From the Blog

Gone fishin’

I started fishing Tathra Wharf way back in 1988. It was only a few hours drive from Canberra and was the best location to do some ocean fishing where I didn’t have to go out in a boat. Mindful of my late brother-in-law’s favourite saying that being in a boat is like being in jail – only you can drown, I found that the wharf is just the best place to potentially catch some fish while enjoying the head-space that fishing inevitably brings.

Over the years the venue has been very good to me and bringing home a few Australian Salmon each visit has been more common than not. However, the last few years have been pretty lean with many trips down there yielding not only no fish but not even any bites. Well, that changed yesterday.

My brother and I took off early yesterday morning and arrived in time to get a nice spot on the wharf. Actually, the traffic on the highway was pretty abysmal, really, but you can’t go any faster than you’re allowed so we sucked it up and waited most of the time. The wharf was pretty crowded (it was a Saturday morning) and there were lots of hopefuls in attendance.

Now I have always believed that fishing is a totally random affair. Despite tide charts, phases of the moon, water temperatures, wind directions and how you hold your tongue, it has been my experience that you can do everything right and come home empty-handed or do everything wrong and come home with a basket-full. Conventional wisdom on the wharf is that the salmon and kingfish which are the two species that most wharf-ites target are most attracted to either a fast-moving metal lure or a live bait floated under a balloon. I have certainly seen plenty of fish landed using these setups. However, flinging a piece of metal towards the horizon then winding it in again so that I can fling it out again has always seemed to much too much like hard work to me so I don’t use lures much.

Live bait presupposes that you first have to CATCH some so that you can then USE it to catch bigger fish. Again, I can see the attraction but I’d rather cut out the middle-man and just fish for the big fish from the outset. Added to this, yellowtail are stupid fish who, more often than not, swim back under the wharf for safety once you send them out on a line and that’s not where the big fish are either.

So, right at the outset I took the advice of the young man who used to run the shop on the wharf. He maintained that a pilchard, secured on a double-ganged hook and floated out without any sinker was the simplest set-up and the most likely to score a big fish. His advice and my own experience has proven that he was absolutely right. And yesterday was yet another illustration of how keeping it simple is usually the best way.

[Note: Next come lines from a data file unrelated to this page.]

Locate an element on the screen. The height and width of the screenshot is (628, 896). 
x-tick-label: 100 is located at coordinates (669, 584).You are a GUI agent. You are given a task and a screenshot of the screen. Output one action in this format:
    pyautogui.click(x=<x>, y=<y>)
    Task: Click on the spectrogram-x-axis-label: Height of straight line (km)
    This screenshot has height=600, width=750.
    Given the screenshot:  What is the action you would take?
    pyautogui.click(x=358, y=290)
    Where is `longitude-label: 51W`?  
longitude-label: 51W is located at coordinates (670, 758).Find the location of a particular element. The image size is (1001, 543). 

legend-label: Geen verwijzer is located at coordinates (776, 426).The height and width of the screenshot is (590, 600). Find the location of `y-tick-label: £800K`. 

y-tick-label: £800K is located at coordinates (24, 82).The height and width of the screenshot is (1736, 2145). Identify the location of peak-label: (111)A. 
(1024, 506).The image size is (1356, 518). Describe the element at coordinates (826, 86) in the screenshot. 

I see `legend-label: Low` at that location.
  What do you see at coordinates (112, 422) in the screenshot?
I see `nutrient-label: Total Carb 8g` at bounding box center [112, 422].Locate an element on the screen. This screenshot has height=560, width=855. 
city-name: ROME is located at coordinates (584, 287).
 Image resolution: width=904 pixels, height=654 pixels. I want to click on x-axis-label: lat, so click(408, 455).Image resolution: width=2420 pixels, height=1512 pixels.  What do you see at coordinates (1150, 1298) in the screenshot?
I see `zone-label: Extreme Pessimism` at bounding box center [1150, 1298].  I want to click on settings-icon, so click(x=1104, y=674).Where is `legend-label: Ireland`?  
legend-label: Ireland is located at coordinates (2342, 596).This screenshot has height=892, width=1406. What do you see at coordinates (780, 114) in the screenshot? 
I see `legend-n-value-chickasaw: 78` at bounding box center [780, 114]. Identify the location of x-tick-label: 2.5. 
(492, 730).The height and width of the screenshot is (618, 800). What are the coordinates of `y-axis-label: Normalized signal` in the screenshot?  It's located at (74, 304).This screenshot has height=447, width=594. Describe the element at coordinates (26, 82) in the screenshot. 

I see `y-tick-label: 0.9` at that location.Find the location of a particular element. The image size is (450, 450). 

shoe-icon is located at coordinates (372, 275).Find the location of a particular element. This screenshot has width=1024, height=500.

When we arrived, a kingfish had been caught before dawn but no-one had landed anything since. Less than 15 minutes after we arrived, Paul landed a 2kg salmon on the simple unweighted pilchard rig (see above). In the course of the next few hours he landed another salmon and two Tailor and nobody else on the wharf landed anything (including me, which illustrates again how random fishing can be). The last hour or so of our time on the wharf was spent cheering on a local fisherman who fought a giant Kingfish for nearly 40 minutes before losing him at the last when the fish took a dive under the wharf and snapped off the line on the pylon.

By that stage it had gotten cold and we had more than had our fun so we hightailed it out of there. Did I care that I didn’t have any fish? Heck, no, I can sit there all day and not catch anything and still go home having had a great time. Much like riding my motorcycle, I find fishing to be a very relaxing and therapeutic pastime.

We aimed at Narooma to overnight as we figured that leaving it any later than that would put us in the danger zone for wildlife. With great difficulty we found a pizza shop (seriously, a parachute wouldn’t open after 5pm in that town) and had booked in to a motel for the night. However, there was one thing missing – coffee. We noted the lack of take-away shops to the manager of the motel and he suggested that we try a little dive in the back street of town called The Quarterdeck. Sure enough it was exactly where he said it was and we walked in to find that the place was PACKED as there was live music on the menu. “Do you have reservations?”the pleasant young man asked, “Well, yes we do, but we decided to come here anyway,” my brother answered (he hasn’t read Dale Carnegie’s book “How to Win Friends and Influence People”). The guy took it as a joke and said that, if all we wanted was coffee and cake, we could come in even though they were fully booked.

He motioned us to two stools at the bar and we ordered. We then turned our attention to the act on the (tiny) stage. A young man and a young woman who call themselves “Hoot and Holler” all the way from, yes, believe it, Nashville, Tennessee in the good old Yew Ess of Aye. And they were good. Totally unplugged instruments, guitar and violin, they are blues and bluegrass duo who have been touring Australia doing music festivals. The previous night they had been in Dorrigo in northern NSW and tonight they will be in Canberra. In spite of the fact that we had not booked, we made our cake and coffee last considerably longer than what it should have until they finished their set.

When I got home this morning I looked them up on YouTube and here is one of the songs that they performed last night.

Note that this video is from Dorrigo on Friday, pretty sharp, eh?

After a good night’s sleep, we threaded our way home (after a pancake breakfast at the pancake shop at Bateman’s Bay) and got home at morning tea time. Fishing will never replace riding as my #1 leisure time pastime, but it’s right up on the list.